Closed liuwuhaoo closed 6 months ago
The functionality you mentioned is already achievable. On the master IDF, under components/esp_wifi/include/local/esp_wifi_types_native.h, the wifi_csi_info_t already offers a more comprehensive set of data. You can adapt this on your own to implement the desired features.
Thanks for your answer. In this wifi_csi_info_t structure, I can get the source MAC address and the destination MAC address, so I can match who is the sender and who is the recipient. This is good. However, I cannot know which packet this CSI is associated with.
typedef struct {
wifi_pkt_rx_ctrl_t rx_ctrl;/**< received packet radio metadata header of the CSI data */
uint8_t mac[6]; /**< source MAC address of the CSI data */
uint8_t dmac[6]; /**< destination MAC address of the CSI data */
bool first_word_invalid; /**< first four bytes of the CSI data is invalid or not */
int8_t *buf; /**< buffer of CSI data */
uint16_t len; /**< length of CSI data */
} wifi_csi_info_t;
I want to know the corresponding packet data. For example, provide a data parameter in csi callback function. Namely from typedef void (* wifi_csi_cb_t)(void *ctx, wifi_csi_info_t *data);
to typedef void (* wifi_csi_cb_t)(void *ctx, wifi_csi_info_t *data, const uint8_t *packet_data);
.
There may have been some misunderstandings in the communication. What I meant to convey is that the wifi_csi_info_t
structure on the master branch of IDF already provides more information, as shown below:
typedef struct wifi_csi_info_t {
wifi_pkt_rx_ctrl_t rx_ctrl; /**< received packet radio metadata header of the CSI data */
uint8_t mac[6]; /**< source MAC address of the CSI data */
uint8_t dmac[6]; /**< destination MAC address of the CSI data */
bool first_word_invalid; /**< first four bytes of the CSI data are invalid or not; true indicates the first four bytes are invalid due to hardware limitations */
int8_t *buf; /**< valid buffer of CSI data */
uint16_t len; /**< valid length of CSI data */
uint8_t *hdr; /**< header of the wifi packet */
uint8_t *payload; /**< payload of the wifi packet */
uint16_t payload_len; /**< payload length of the wifi packet */
uint16_t rx_seq; /**< rx sequence number of the wifi packet */
} wifi_csi_info_t;
After adapting this to our project, it allows you to match the transmitter and receiver using the payload of the wireless packet.

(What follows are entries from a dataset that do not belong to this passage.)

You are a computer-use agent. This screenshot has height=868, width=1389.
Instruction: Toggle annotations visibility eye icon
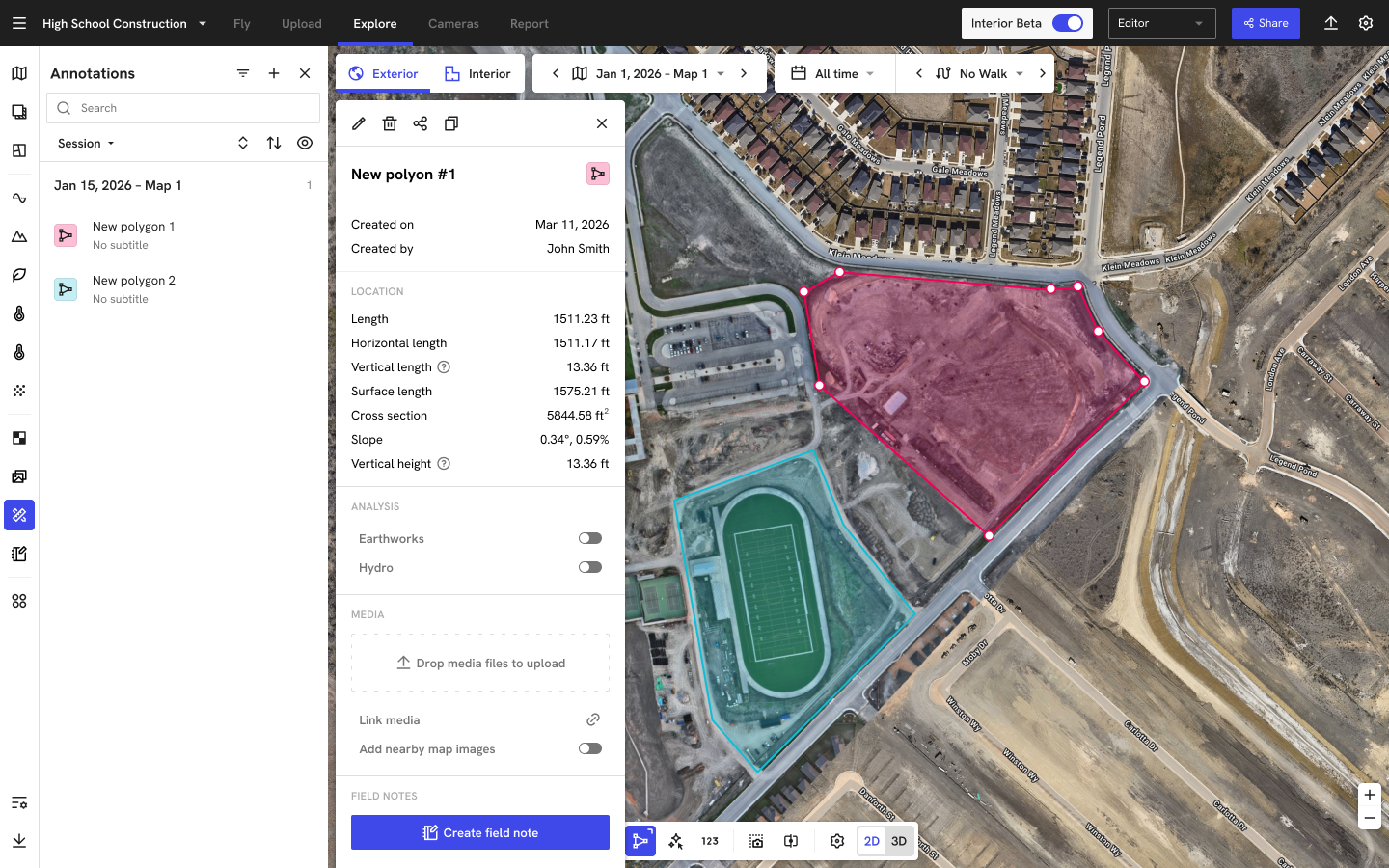(305, 143)
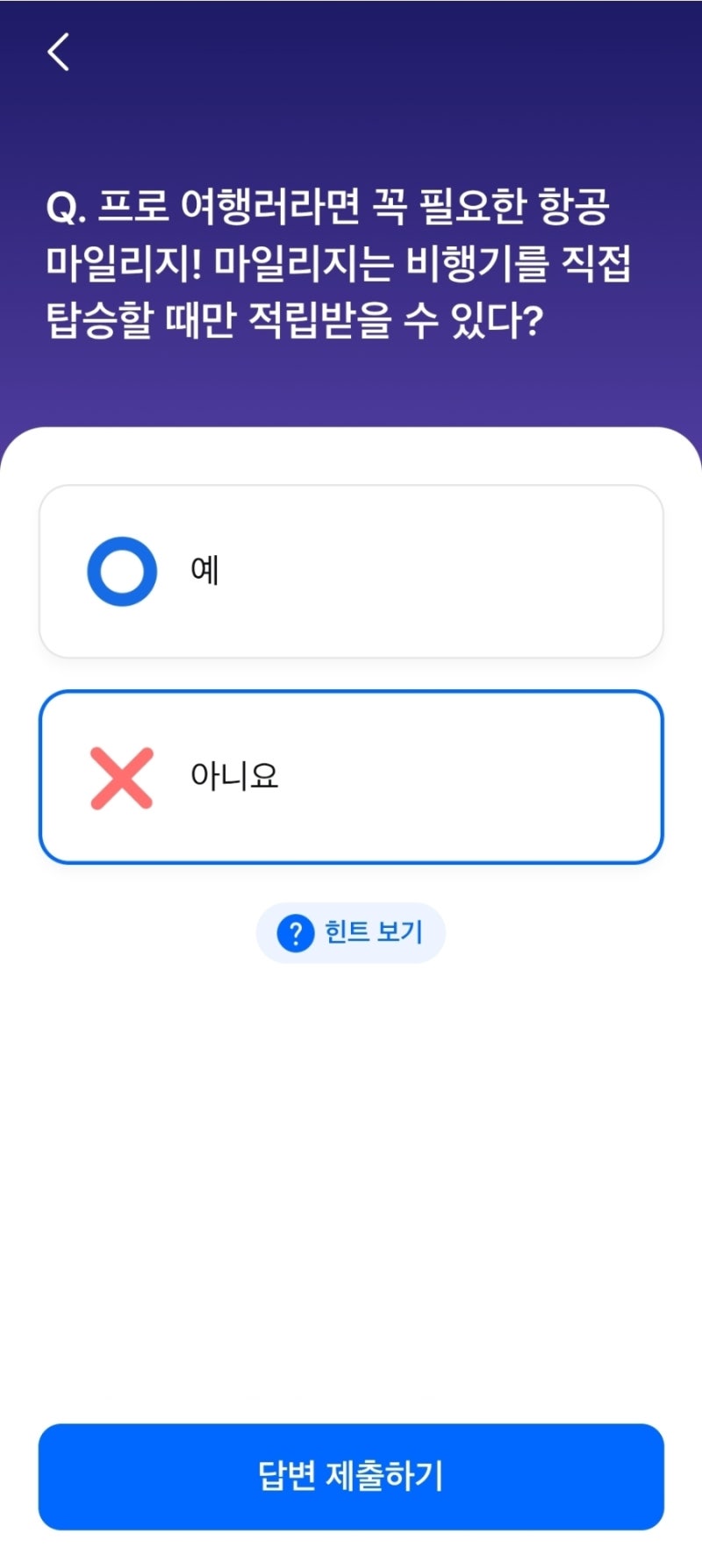Submit answer with 답변 제출하기 button
The image size is (702, 1568).
351,1477
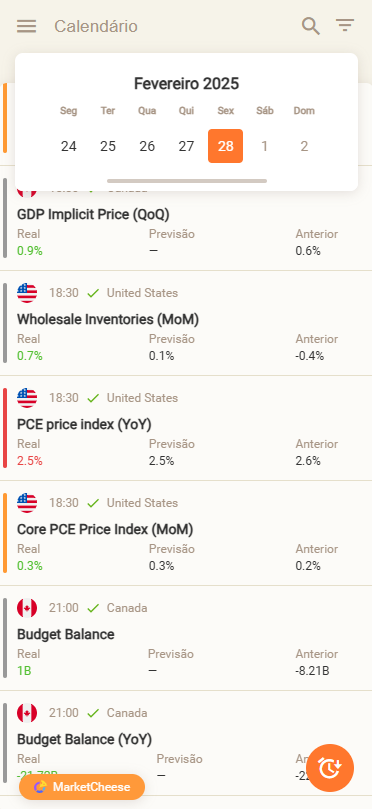Click the calendar week scroll bar
This screenshot has height=809, width=372.
click(x=187, y=181)
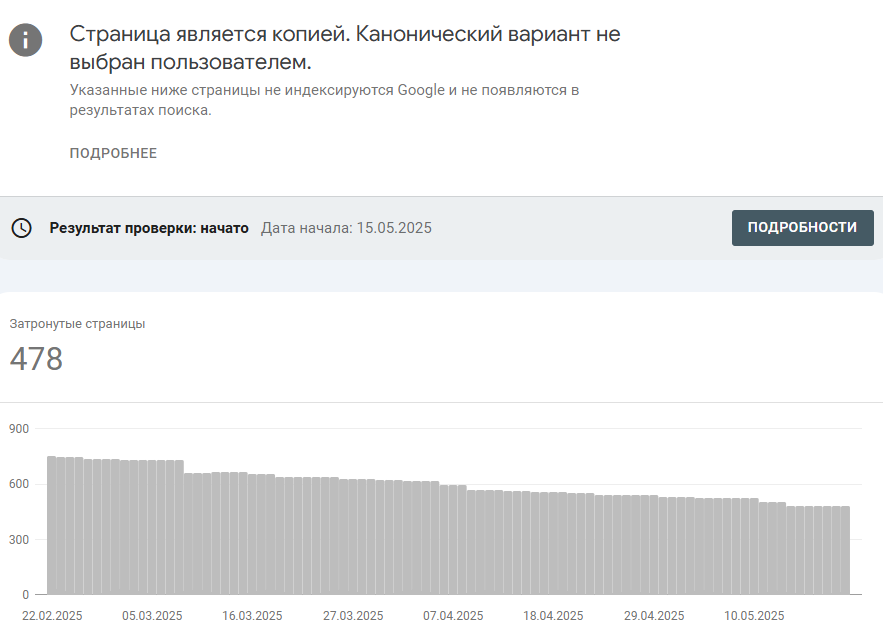Click the 900 y-axis label

coord(19,429)
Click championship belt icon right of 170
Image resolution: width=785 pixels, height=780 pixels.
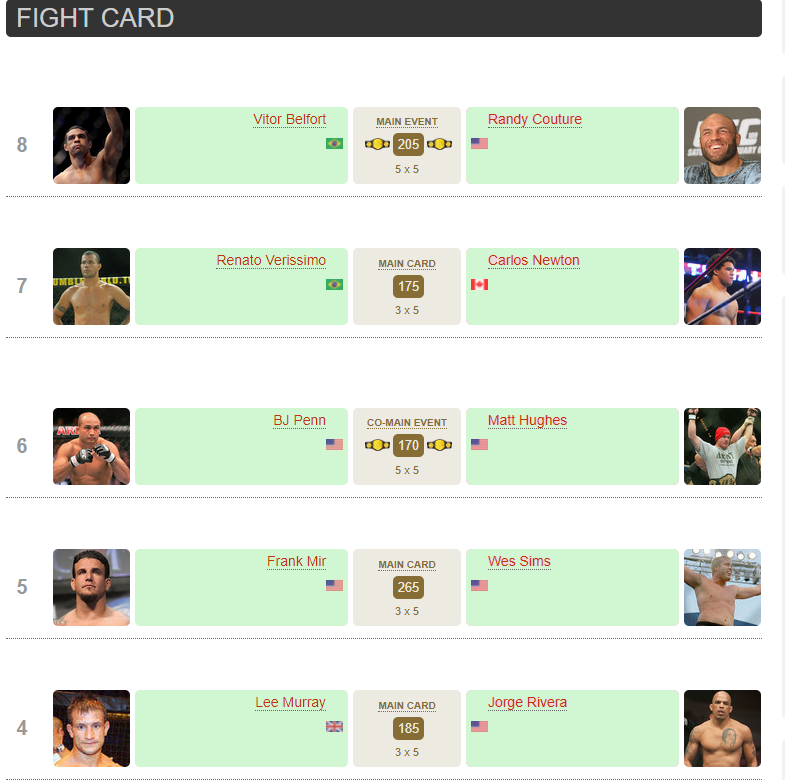(x=438, y=445)
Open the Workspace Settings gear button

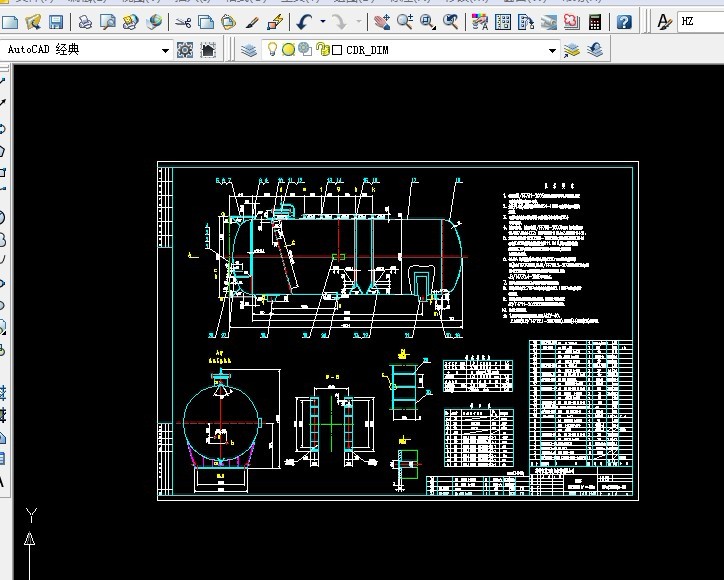[x=185, y=50]
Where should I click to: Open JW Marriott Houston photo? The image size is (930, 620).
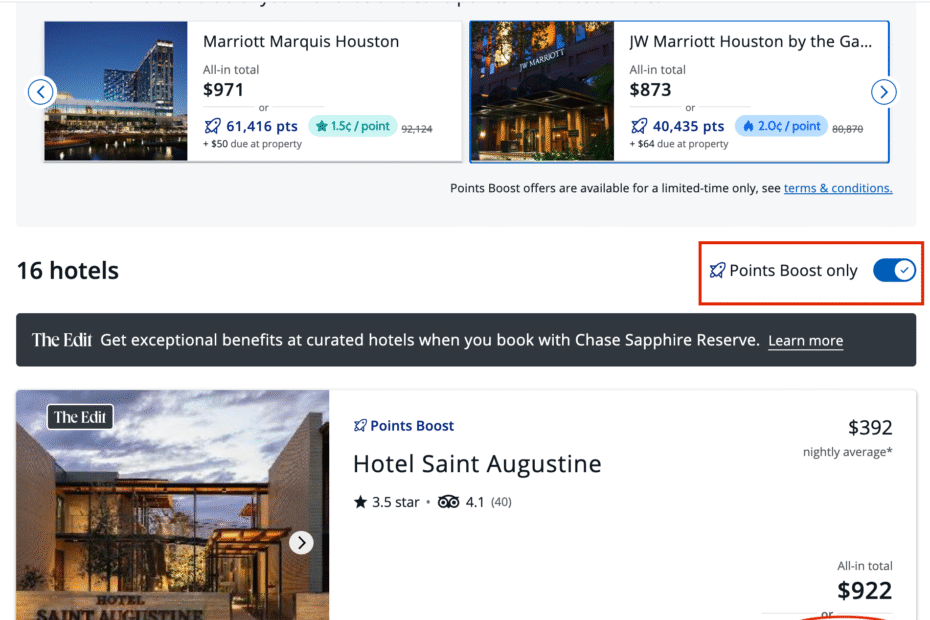542,91
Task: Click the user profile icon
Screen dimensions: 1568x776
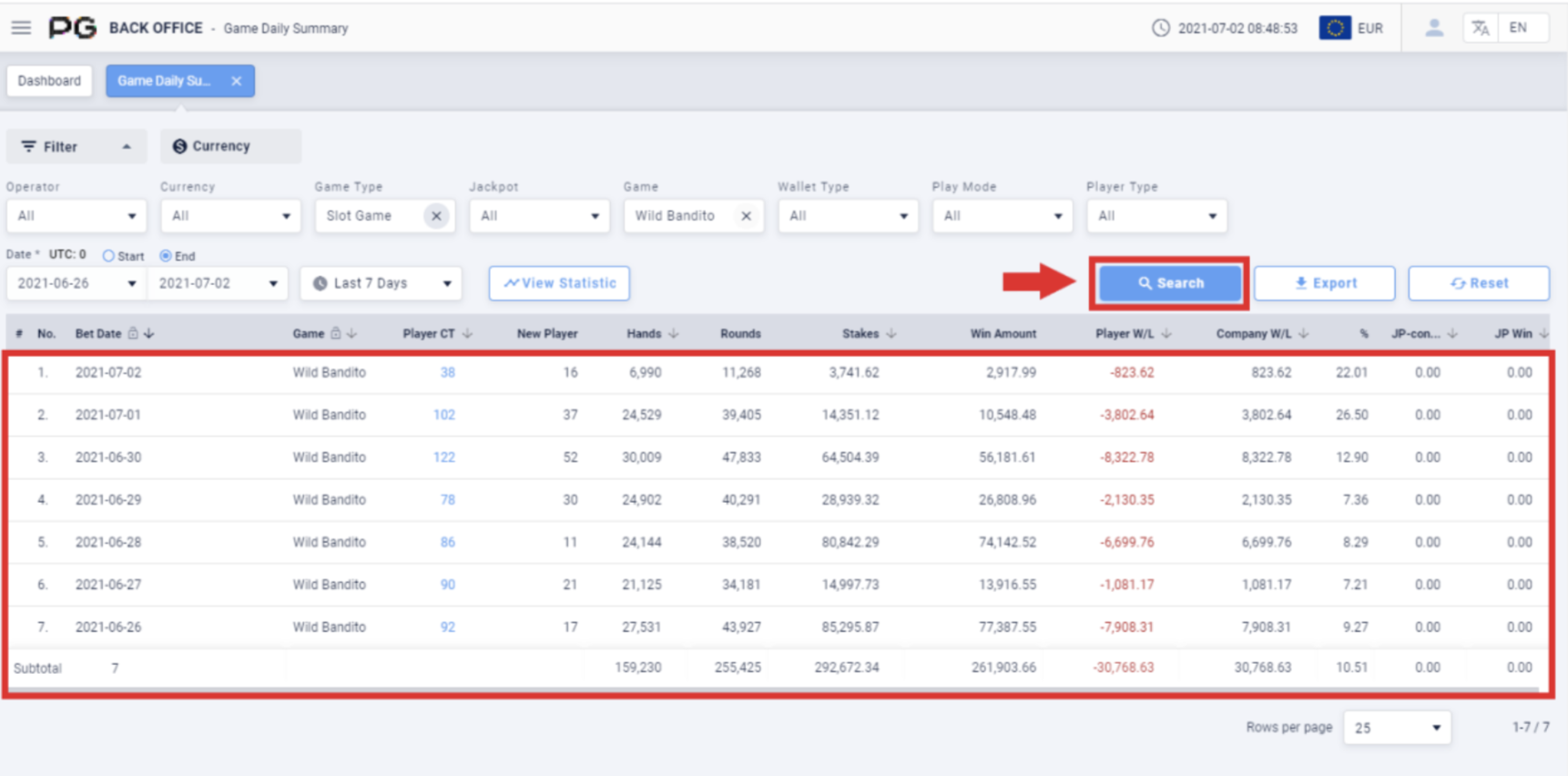Action: [1433, 28]
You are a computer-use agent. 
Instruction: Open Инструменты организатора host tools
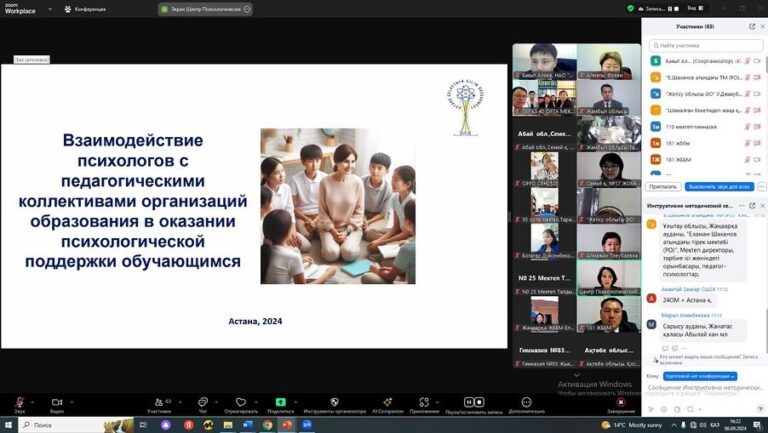(334, 402)
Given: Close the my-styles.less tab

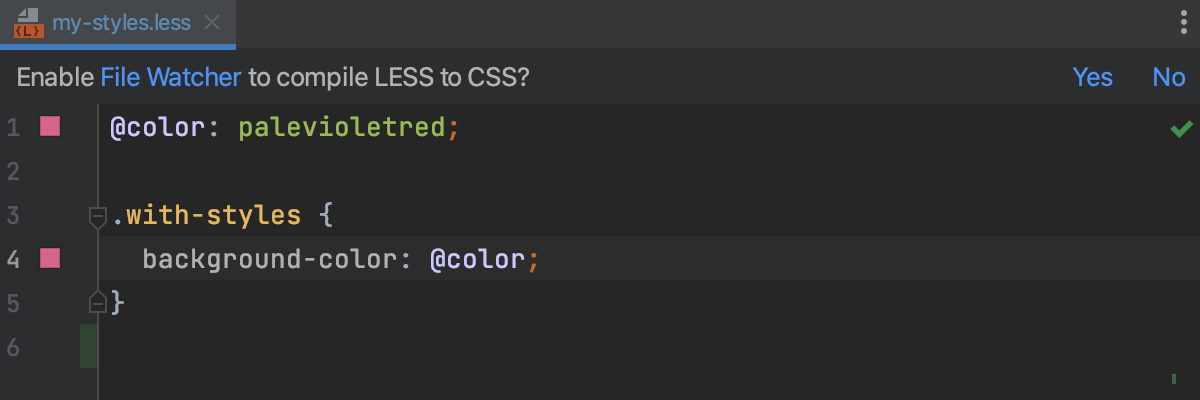Looking at the screenshot, I should pyautogui.click(x=212, y=22).
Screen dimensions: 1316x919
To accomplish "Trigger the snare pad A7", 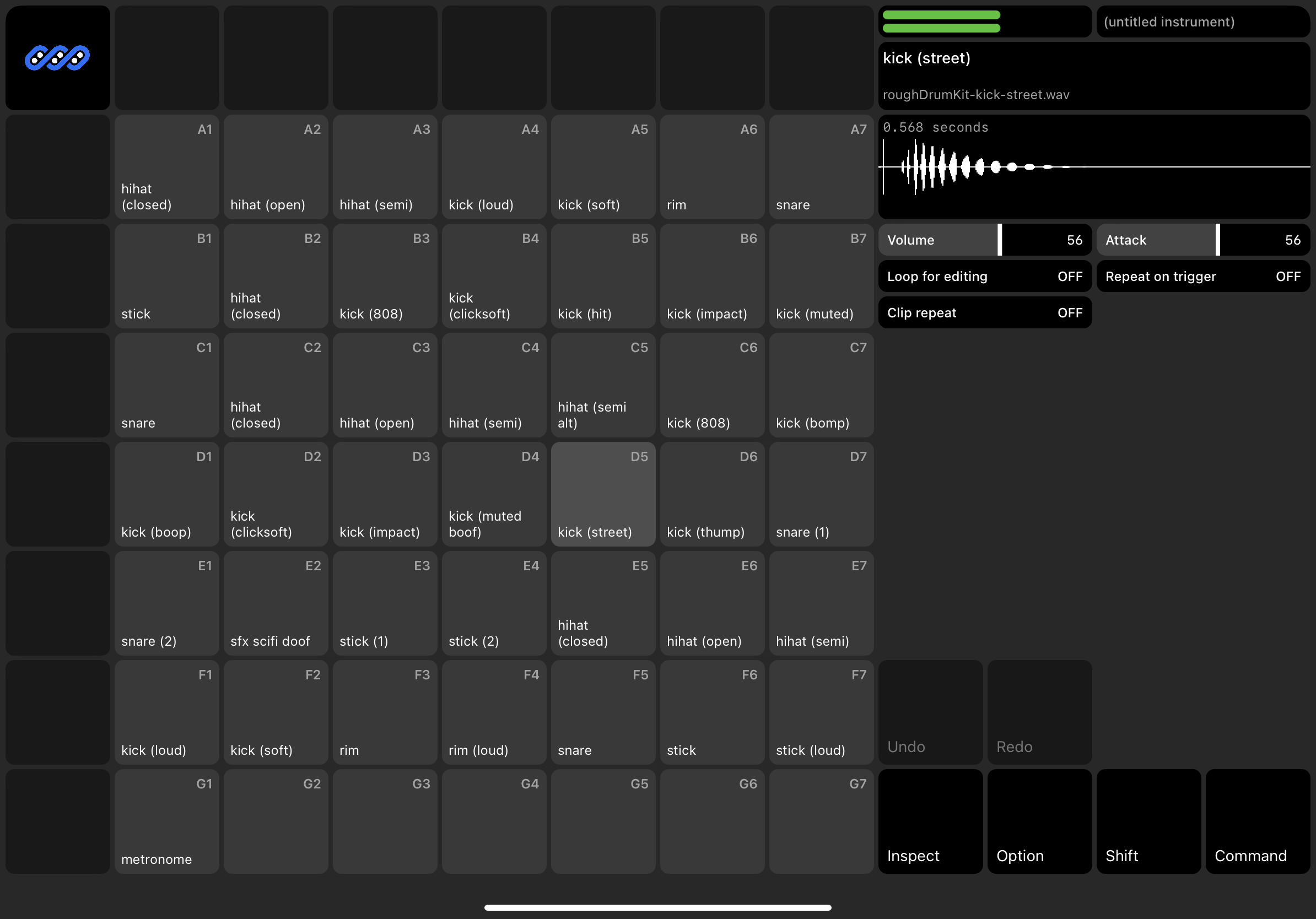I will 821,167.
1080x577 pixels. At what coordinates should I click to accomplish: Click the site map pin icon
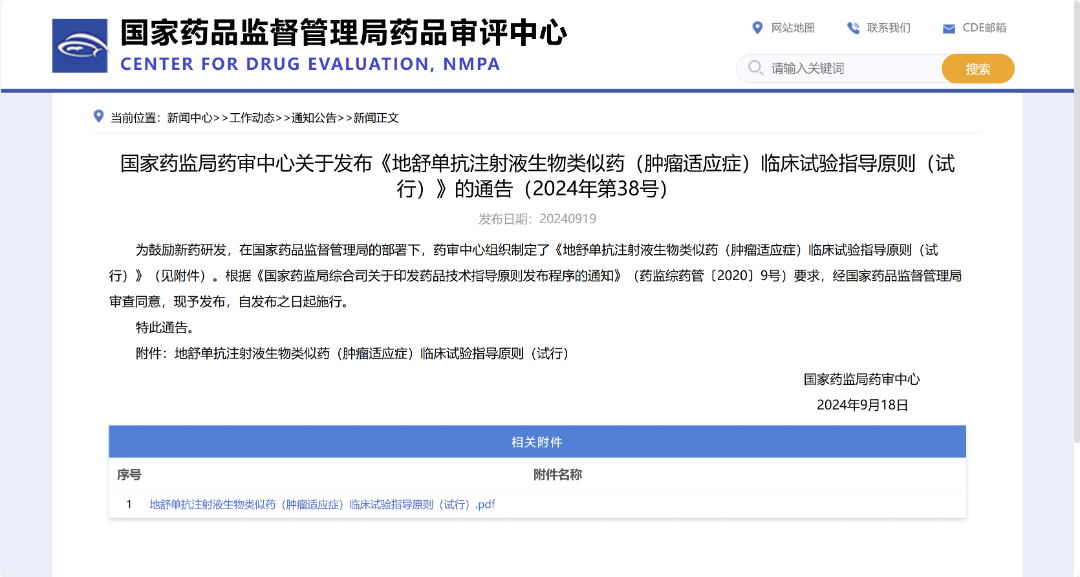point(757,28)
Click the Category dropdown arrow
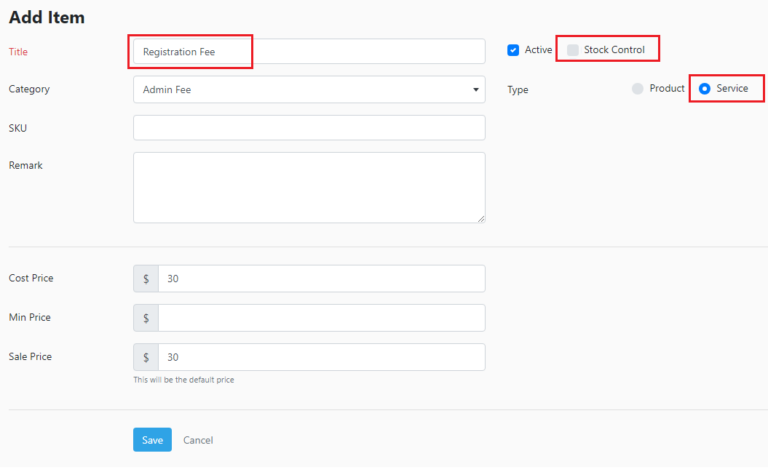The image size is (768, 472). pos(476,90)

Problem solved. Thank you.
Now I am trying to do key generation from CSI data. I am collecting CSI data by sending probe packets. A sender sends a probe packet with an identifier and the receiver responds with the same identifier. In this case, both should have a matching CSI record. The problem is that the CSI data might get lost. Sometimes the sender gets more CSI data than the receiver or vice versa.
How can I match the CSI data from each side? One simple way would be to also store the identifier, but it seems packet data is not accessible in CSI received callback function.